Scientists have reported a breakthrough in identifying a “rogue gene” that has been linked to epilepsy and seizure disorders in babies and young children.
A team of scientists from Michigan State University in the US have identified what they are calling ‘a rogue gene’ known as GNAO1 that triggers seizures or involuntary movements in babies who are just days old.
Researchers say the malfunctioning gene is behind two recently identified conditions known as Early Infantile Epileptiform Encephalopathy (or EIEE17), and Neurodevelopmental Disorder with Involuntary Movements (or NEDIM). Both conditions severely alter the lives of the children they affect and have left scientists searching for answers and treatment options.
Children with the diseases are unable to walk or feed themselves due to uncontrollable movements, and can’t get through a day without some form of convulsion or seizure.
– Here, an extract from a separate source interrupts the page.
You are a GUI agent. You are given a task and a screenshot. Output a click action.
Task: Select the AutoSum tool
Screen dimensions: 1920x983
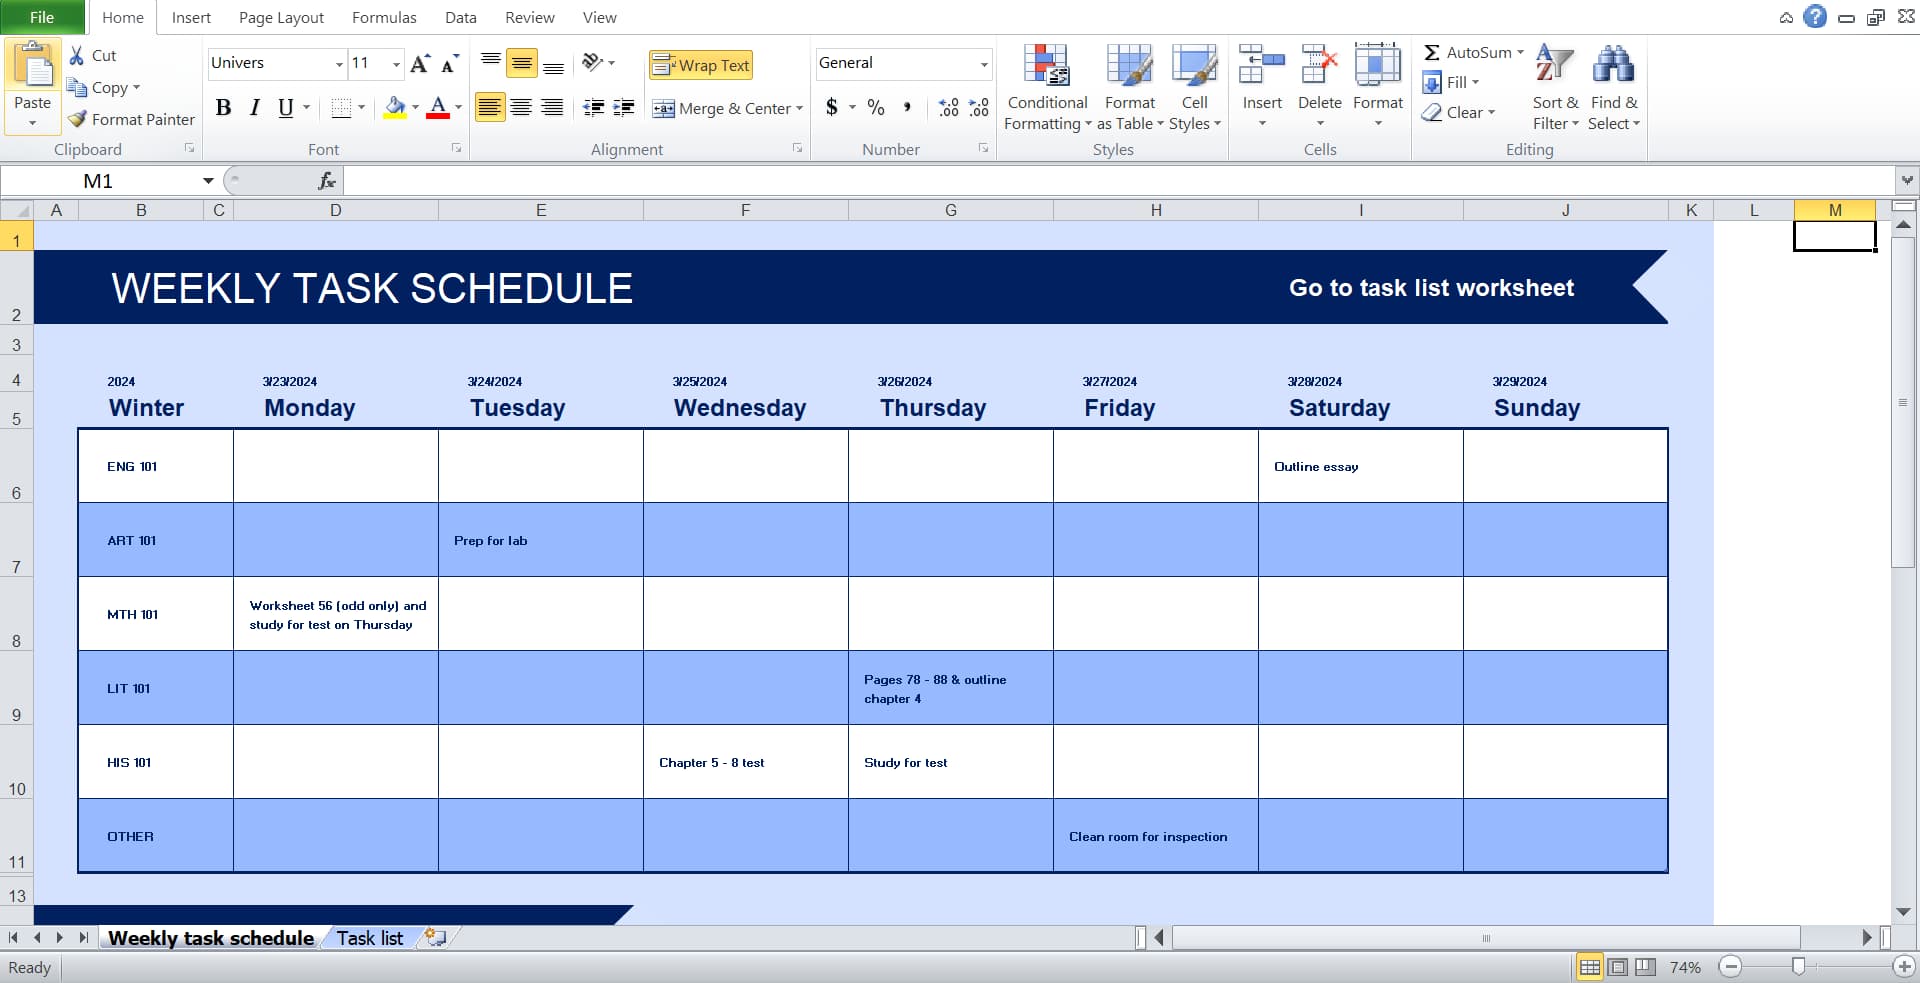[x=1470, y=52]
Dr Rick Neubig, chair and professor of pharmacology and toxicology at MSU, says the discovery of GNAO1 and the transformations it can take on, could put an end to its devastating effects:
“Our results now show us which GNAO1 mutations cause EIEE17, which is a particular form of epilepsy, and which cause movement disorders like NEDIM. This work will really help us better understand these two rare conditions.”
The GNAO1 gene, or G Protein Subunit Alpha O1, produces a protein that carries signals from the outside of a nerve cell to the inside. In the brain, nerves communicate by releasing chemical signals, or neurotransmitters that go to another nerve and either stimulate it or restrain it. Dr Neubig says mutations can cause the signals to become weaker – or completely absent – resulting in a lack of nerve function which could spark seizures:
“We can now make sense of these mutations that we’re seeing in children. Our results predict that drugs that block the signals that are too strong could help in the movement disorder while drugs that make the weaker signals stronger could help these epilepsy patients.”
Up until now, scientists and doctors have struggled to understand these differences, leaving them guessing at how to treat the conditions. According to Professor Neubig, there are 33 known mutations of GNAO1, with about half causing epilepsy and the other half causing movement disorders:
“Even though more and more GNAO1 mutations are being discovered every day, they’re still rare, less than one out of 1000. We’re now starting to use mice that will carry the human mutations related to both diseases.
We’re also working to set up human studies to better understand the movement disorder that some of these children can have as well.”